At issue was Howard's 2003 transfer from MLS to Manchester United, something for which he'd need a ton of documents to obtain a work permit. Here's how Howard described it in his book, released earlier this month:
I needed character references from other players. Manchester United asked former U.S. captain John Harkes, the first American to play in the Premier League, and they asked Kasey Keller and Brad Friedel, among others. Most signed without question.
However, Man U told us that Friedel had refused to submit a statement on my behalf.
"You're kidding me," I said. Friedel was among what was then a handful of American players in the Premier League; his influence was huge. Having himself been denied several times, he understood better than anyone exactly what was at stake. Why wouldn't he vouch for me?
I mean, who would sabotage his own countryman like that?

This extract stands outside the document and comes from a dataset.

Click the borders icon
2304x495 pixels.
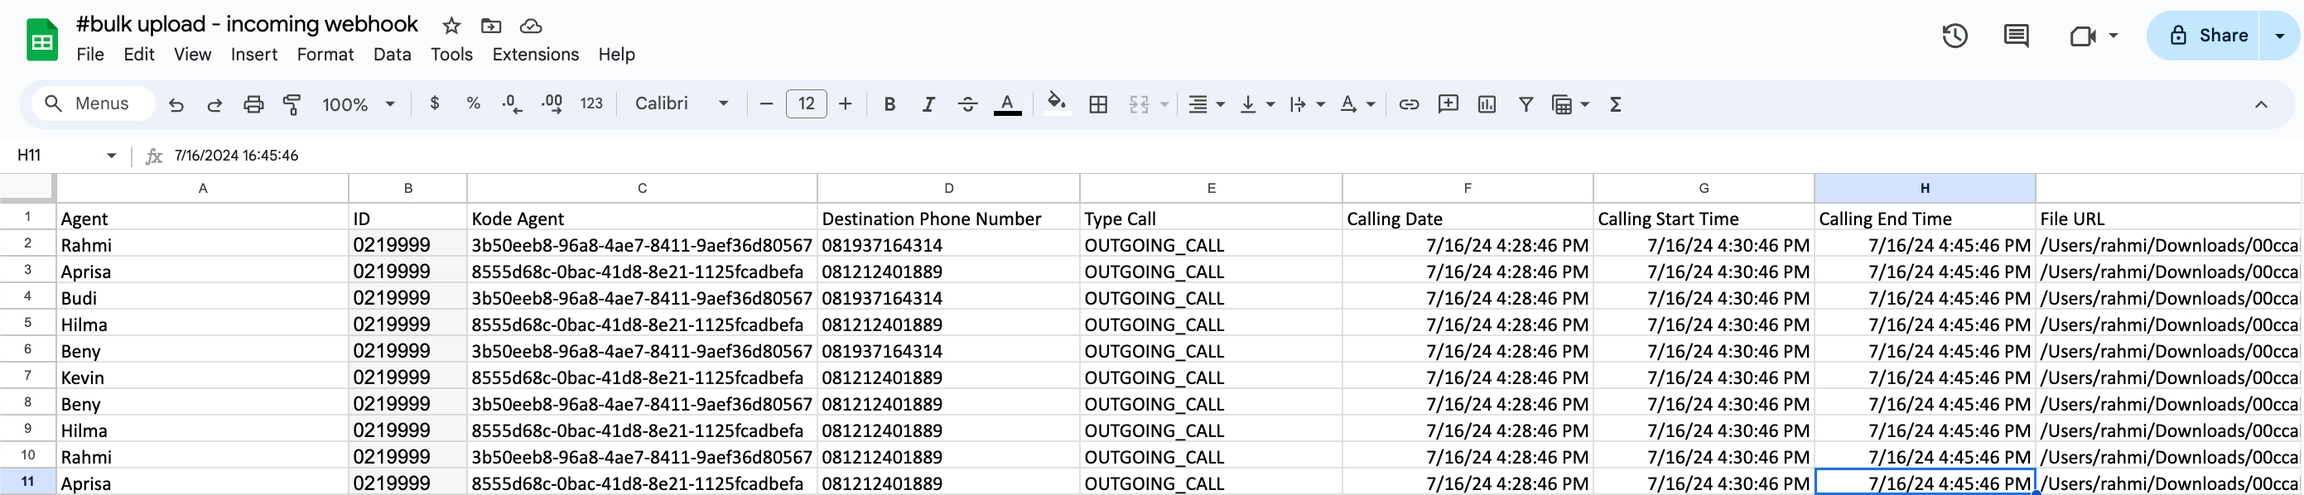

The legal team at Manchester United — the ones who had originally applied for my papers — had already told me that Brad hadn't merely refused to sign a statement on my behalf, he had actively tried to block my transfer. He'd written to the appeals committee suggesting that I shouldn't be given a work permit at all.
[Friedel] showed me one document after another as he spoke without a pause. I glanced at the papers and passed them back. The crux of his presentation was this: if he'd had this much trouble getting a work permit, why should he make it easy for me?
"It's a matter of principle, you see," he said.
"Oh, and one other thing," he said. He spoke casually, as if presenting it as an afterthought, "just so you know: Manchester United was interested in me at the same time. So, obviously, there was a real conflict of interest."
That's a pretty serious allegation. Once Friedel heard about Howard's account, he immediately disputed it and demanded an apology. He said all that happened was that he had requested changes to a letter of support describing Howard's accomplishments, because it was inaccurate, and once the alterations were made he happily signed. Anything else, Friedel said, just didn't happen.
"There is no letter," he said. "I never sabotaged, and I never stood in the way of Tim Howard getting a work permit. This is ludicrous."
Friedel also produced a letter from the Professional Footballers' Association, backing up his contention. He said he didn't want to take this to court—but he very specifically did not rule it out.
Well, whatever behind-the-scenes negotiating went on has borne fruit. Howard tweeted this statement yesterday:
If you bought the first edition of The Keeper, in which Howard shits on and possibly defames Brad Friedel, congratulations! You own yourself a collector's item.